Hi everyone, I know that, for performance reasons, we should avoid if statement in Cg. So as one does, I use the step function quite a lot, but I've also seen the > and < operators used for the same kind of things. Code (Cg): // Outputs 0 or 1 float test1 = (x > y); So I was wondering, does this count as branching? In other words, can use those operators instead of step() and have the same performance? I just think it is so much clearer at first glance, instantly readable and offers much more options, since you can use >, <, <= or >=.
If I remember correctly, step() is being expanded to >= by Unity's shader generator. So it doesn't seem to make a difference in unity if you use step or >. Just fire up a profiler like renderdoc/pix/instruments/etc and look at the shader and compare performance to be sure.

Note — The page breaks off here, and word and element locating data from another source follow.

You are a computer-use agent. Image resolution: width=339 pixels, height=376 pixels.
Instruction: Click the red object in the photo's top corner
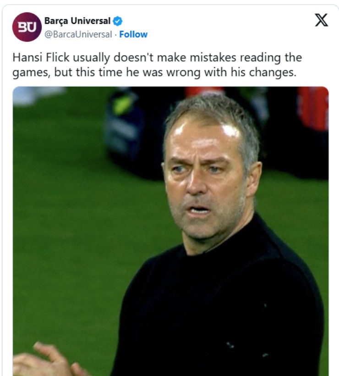(x=312, y=108)
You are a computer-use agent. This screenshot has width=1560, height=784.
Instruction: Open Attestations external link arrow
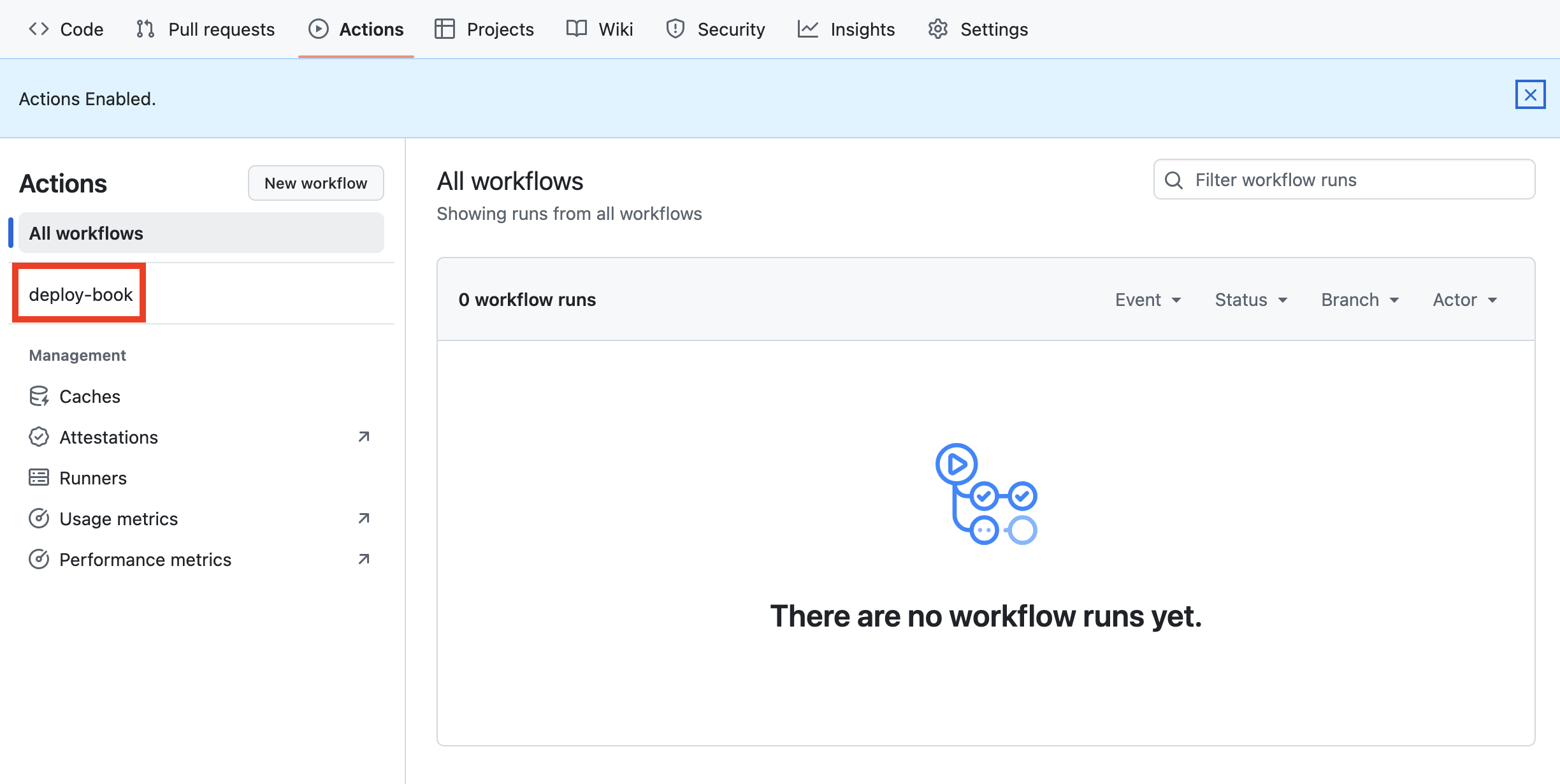364,437
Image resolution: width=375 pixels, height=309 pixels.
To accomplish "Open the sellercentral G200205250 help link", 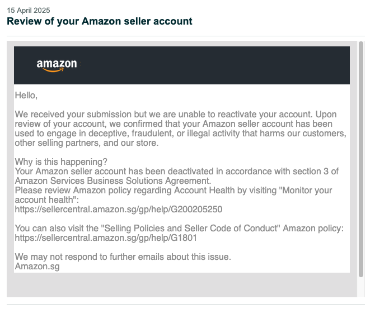I will [119, 210].
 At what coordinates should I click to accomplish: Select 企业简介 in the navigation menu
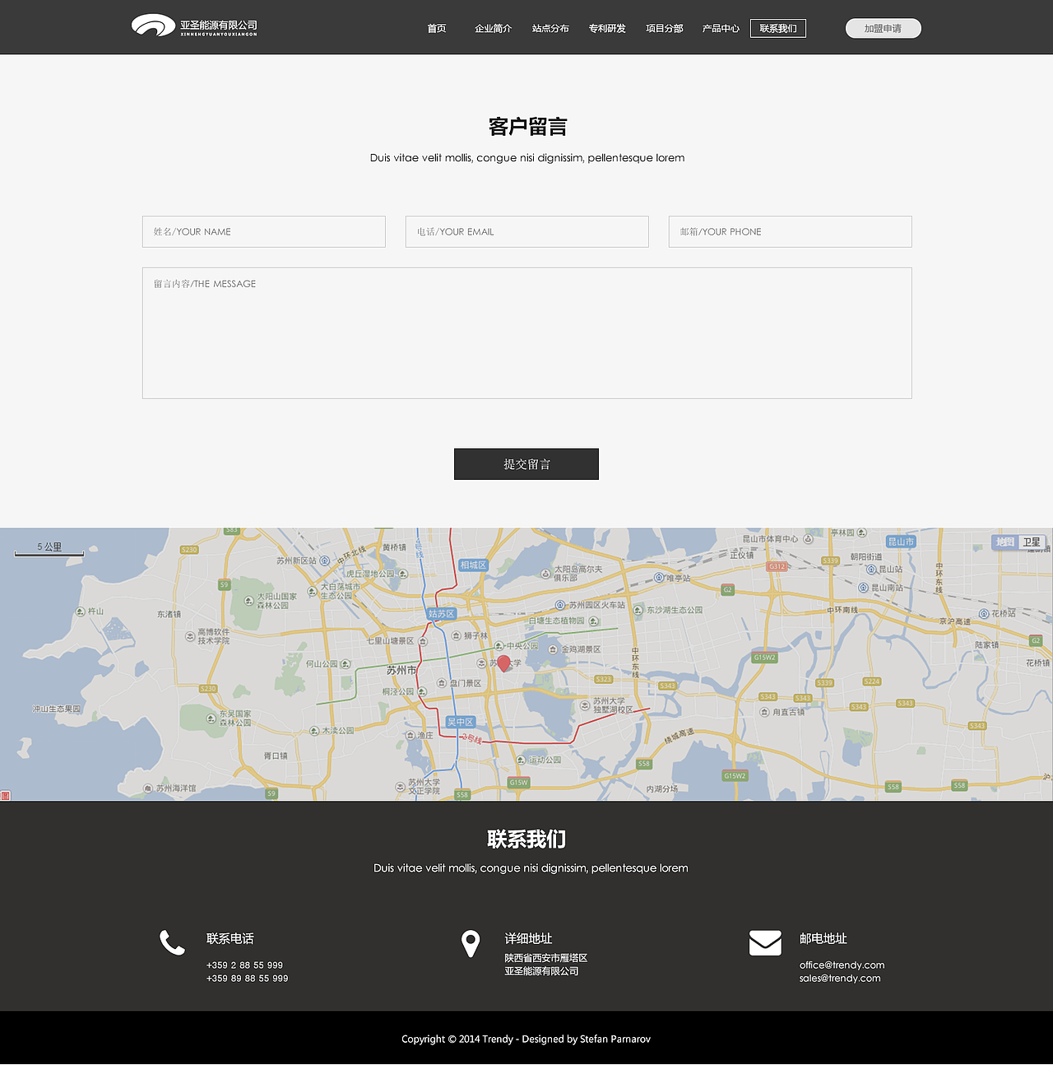[x=493, y=28]
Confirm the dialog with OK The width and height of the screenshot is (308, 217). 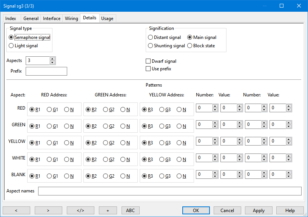click(196, 210)
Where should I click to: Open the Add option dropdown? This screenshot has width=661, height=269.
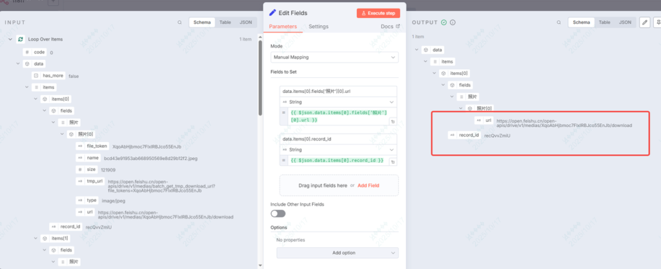pyautogui.click(x=334, y=253)
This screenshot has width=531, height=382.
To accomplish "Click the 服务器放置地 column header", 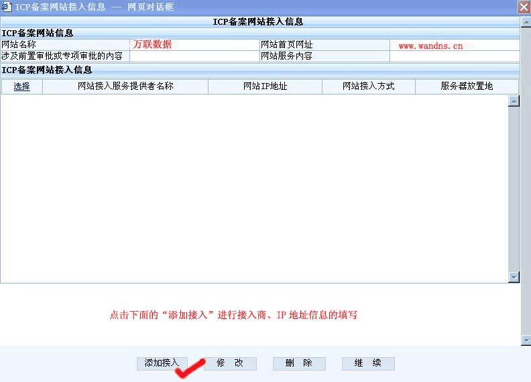I will click(467, 86).

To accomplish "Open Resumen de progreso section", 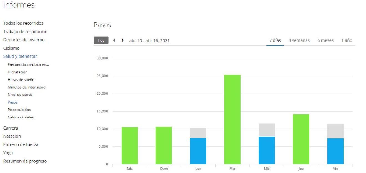I will pos(25,161).
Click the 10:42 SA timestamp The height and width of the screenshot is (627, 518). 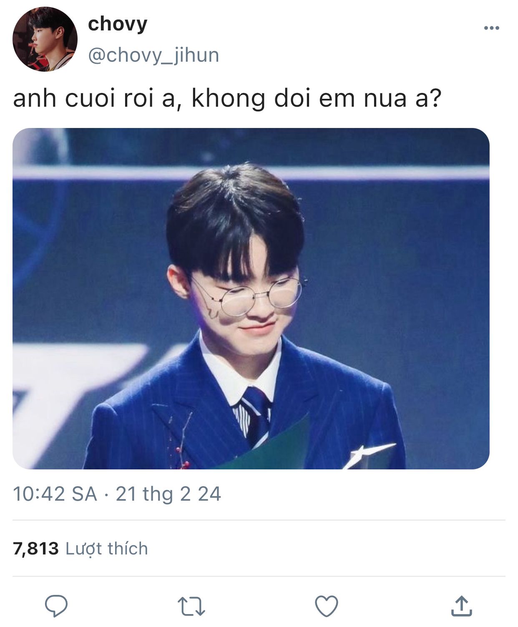click(55, 494)
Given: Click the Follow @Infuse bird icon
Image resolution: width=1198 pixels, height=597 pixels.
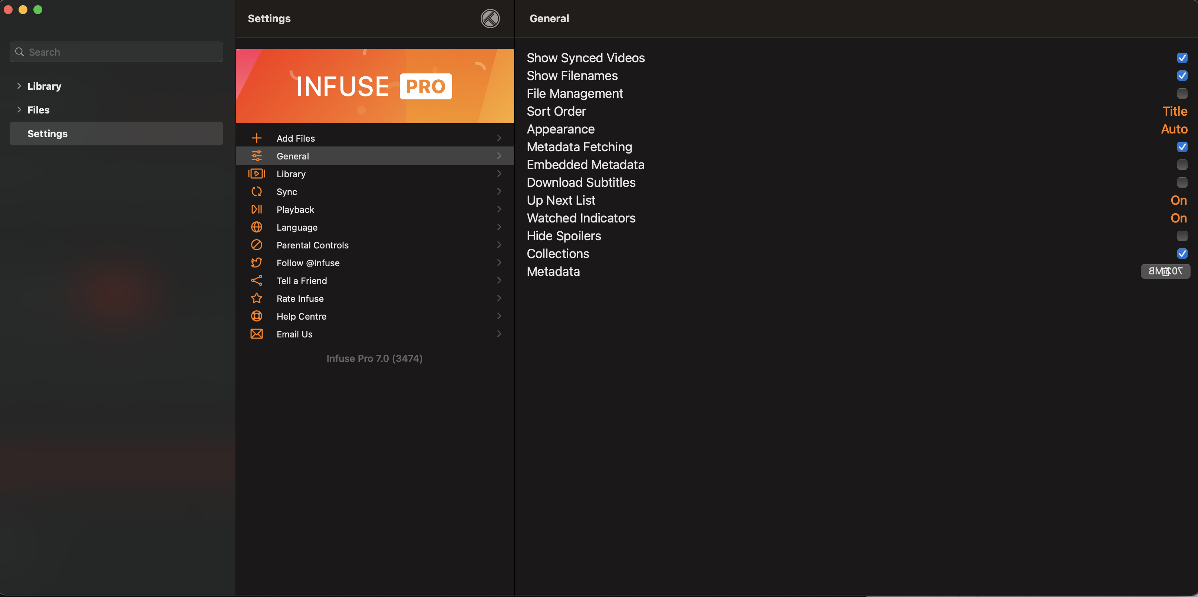Looking at the screenshot, I should (x=256, y=263).
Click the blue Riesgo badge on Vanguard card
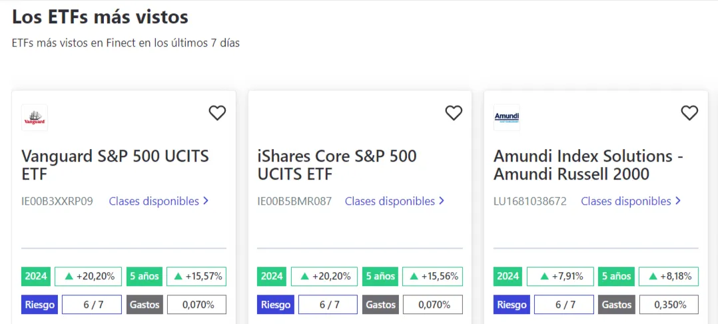Screen dimensions: 718x324 tap(40, 305)
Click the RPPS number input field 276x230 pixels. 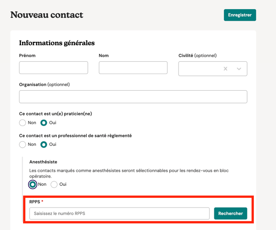[x=119, y=213]
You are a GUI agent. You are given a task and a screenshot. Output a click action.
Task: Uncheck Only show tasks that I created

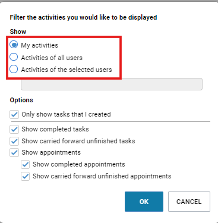click(14, 114)
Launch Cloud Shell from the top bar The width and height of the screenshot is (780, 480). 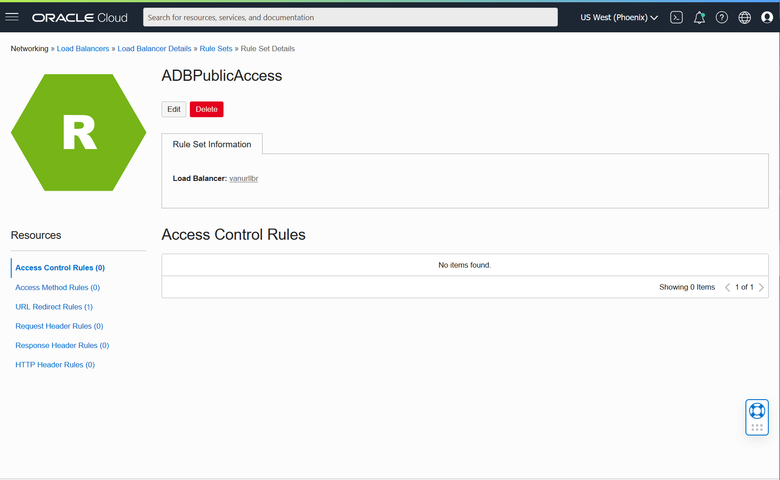coord(676,17)
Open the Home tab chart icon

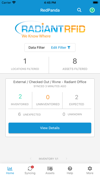(x=10, y=169)

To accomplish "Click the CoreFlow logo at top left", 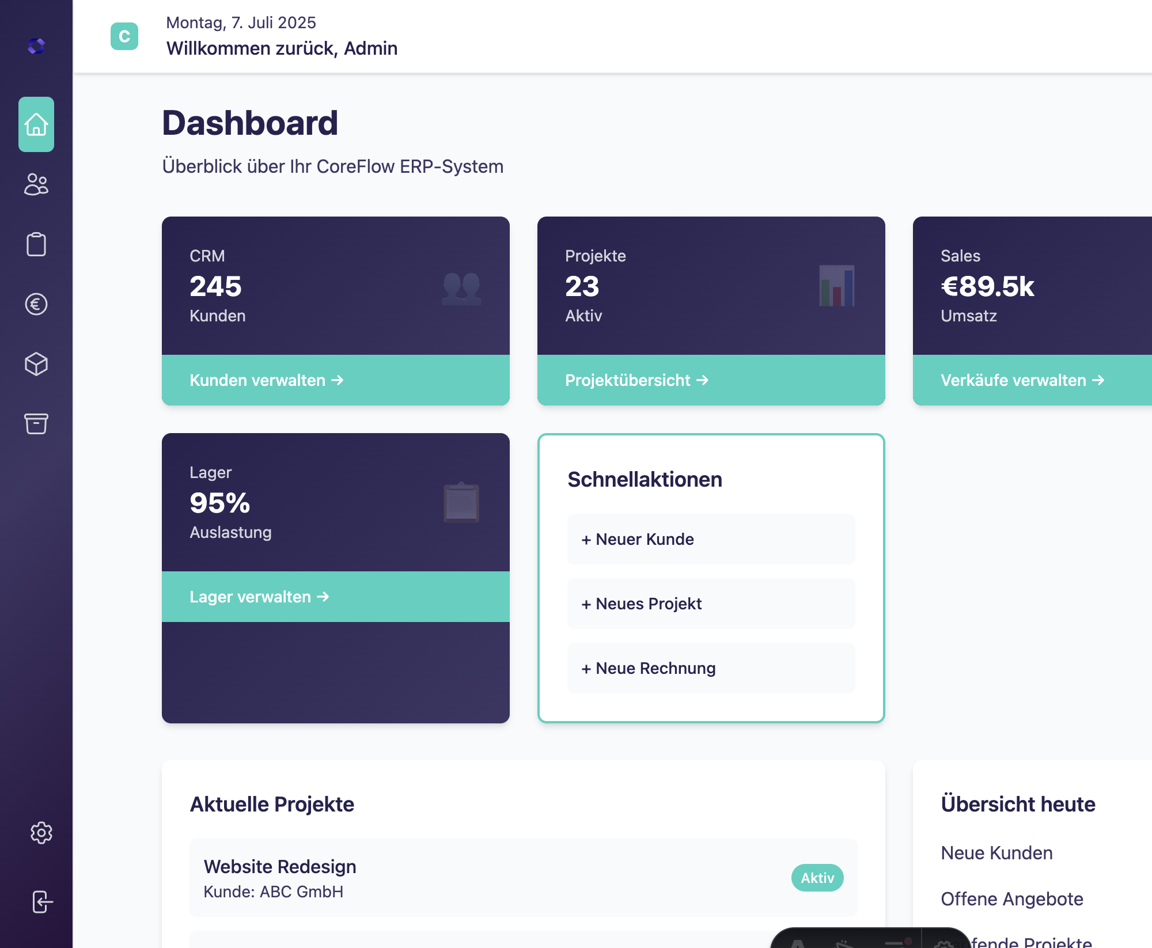I will 37,46.
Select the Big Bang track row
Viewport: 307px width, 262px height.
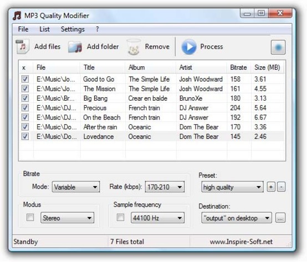tap(152, 98)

Comparison: Code (CSharp): float4 SetPixelShader (float4 vertex:POSITION, float2 uv:TEXCOORD0) : SV_TARGET { float k = uv.x >= 0.5; return k.xxxx; } Code (CSharp): -- Hardware tier variant: Tier 1 -- Fragment shader for "d3d11": // Stats: 2 math, 1 temp registers Shader Disassembly: // // Generated by Microsoft (R) D3D Shader Disassembler // // // Input signature: // // Name Index Mask Register SysValue Format Used // -------------------- ----- ------ -------- -------- ------- ------ // SV_Position 0 xyzw 0 POS float // TEXCOORD 0 xy 1 NONE float x // // // Output signature: // // Name Index Mask Register SysValue Format Used // -------------------- ----- ------ -------- -------- ------- ------ // SV_TARGET 0 xyzw 0 TARGET float xyzw // ps_4_0 dcl_input_ps linear v1.x dcl_output o0.xyzw dcl_temps 1 0: ge r0.x, v1.x, l(0.500000) 1: and o0.xyzw, r0.xxxx, l(0x3f800000, 0x3f800000, 0x3f800000, 0x3f800000) 2: ret // Approximately 0 instruction slots used ----------------------------------------------------------------------------------------------------------------- Code (CSharp): float4 SetPixelShader (float4 vertex:POSITION, float2 uv:TEXCOORD0) : SV_TARGET { float k = step (0.5, uv.x); return k.xxxx; } Code (CSharp): -- Hardware tier variant: Tier 1 -- Fragment shader for "d3d11": // Stats: 2 math, 1 temp registers Shader Disassembly: // // Generated by Microsoft (R) D3D Shader Disassembler // // // Input signature: // // Name Index Mask Register SysValue Format Used // -------------------- ----- ------ -------- -------- ------- ------ // SV_Position 0 xyzw 0 POS float // TEXCOORD 0 xy 1 NONE float x // // // Output signature: // // Name Index Mask Register SysValue Format Used // -------------------- ----- ------ -------- -------- ------- ------ // SV_TARGET 0 xyzw 0 TARGET float xyzw // ps_4_0 dcl_input_ps linear v1.x dcl_output o0.xyzw dcl_temps 1 0: ge r0.x, v1.x, l(0.500000) 1: and o0.xyzw, r0.xxxx, l(0x3f800000, 0x3f800000, 0x3f800000, 0x3f800000) 2: ret // Approximately 0 instruction slots used
Not by Unity’s shader generator, that’s how step() is implemented by HLSL & GLSL. It would compile to the same code regardless of using Unity or not. Not really, no. I often refer to step() and similar in-line >= comparisons as “fast branches”, but really they’re just comparisons and aren’t branches at all. There’s no control flow; there’s no divergent code paths, it’s just choosing one value or another. In the vast majority of situations even more complex if statements get turned into these kinds of comparisons with both sides of a conditional running 100% of the time and the GPU simply choosing the appropriate results afterwards. An actual branch would show an if_z or if_nz in the compiled shader, unlike the above examples from @Przemyslaw_Zaworski which show a ge.